Nine (26.5%) of the patients in this series had normal brain MRI examination results. Of the 34 MRI procedures conducted, 25 (73.5%) showed abnormalities on T1 and/or T2WI. However, only 20 (58.8%) demonstrated lesions that could be related to schistosomiasis, although no enhancement with contrast material (CM) injection was seen.

Eight (40%) of 20 patients with brain MRI signal changes possibly related to schistosomiasis showed on T1WI bilateral and symmetrical hyperintensities that were restricted to certain brain areas, particularly globus pallidus, cerebral peduncles, or both. A variable degree of hypersignal was noted in those patients. In addition, hyperintensity at the floor of the fourth ventricle was observed in two patients. There was no radiologic counterpart on T2WI for these abnormalities. Typical examples of these changes are shown in Figure 1. The pituitary gland appeared homogeneously hyperintense on T1WI in one patient (Figure 1D).

Figure 1.

Figure 1.

Magnetic resonance images of patient 18, a 15-year-old girl with hepatosplenic schistosomiasis without neurologic symptoms. Axial spin-echo T1WI demonstrate symmetrical and bilateral hyperintensity at the level of the globus pallidus (A), cerebral peduncles (B) and at the floor of the fourth ventricle (C) (arrows). Sagittal spin-echo T1WI (D) shows a white pituitary gland (small arrow).

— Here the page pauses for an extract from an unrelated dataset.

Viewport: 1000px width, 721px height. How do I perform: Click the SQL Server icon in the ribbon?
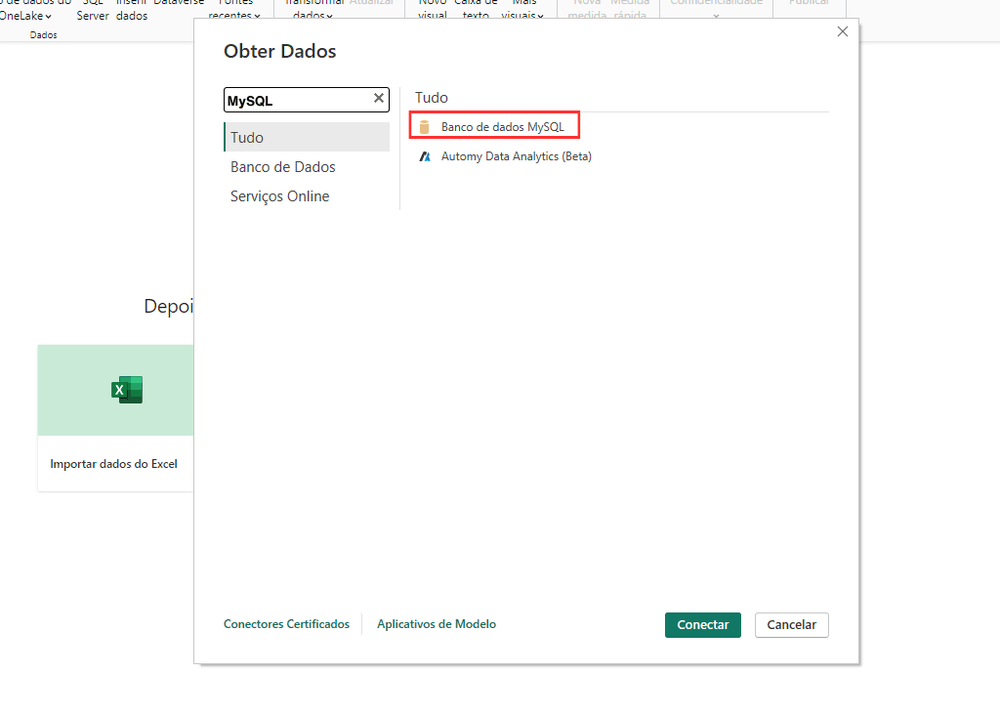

The MRI findings of the brain in 60% (12 of 20) of the patients with significant signal changes showed small focal T2 and FLAIR hyperintensities involving the cerebral white matter (Figure 2). These focal areas of T2 hyperintensities were predominantly seen in the frontal lobes (91.7%) and 54.5% were bilaterally distributed. The number of hyperintensities in each person varied from four to ten and their sizes were less than 1 cm. Three of these patients had concomitant bilateral and symmetrical hyperintensities on T1WI in the globus pallidus and cerebral peduncles.

Figure 2.

Figure 2.

Magnetic resonance images of patient 14, a 15-year-old boy with schistosomiasis mansoni. Axial fluid attenuated inversion recovery (A) and TSE-T2WI (B) show small focal hyperintensities in the white matter of the left frontal lobe (small arrows).

Two patients showed involvement of the corpus callosum. One of them had a small oval lesion with low signal on T1 and FLAIR and high signal by T2WI.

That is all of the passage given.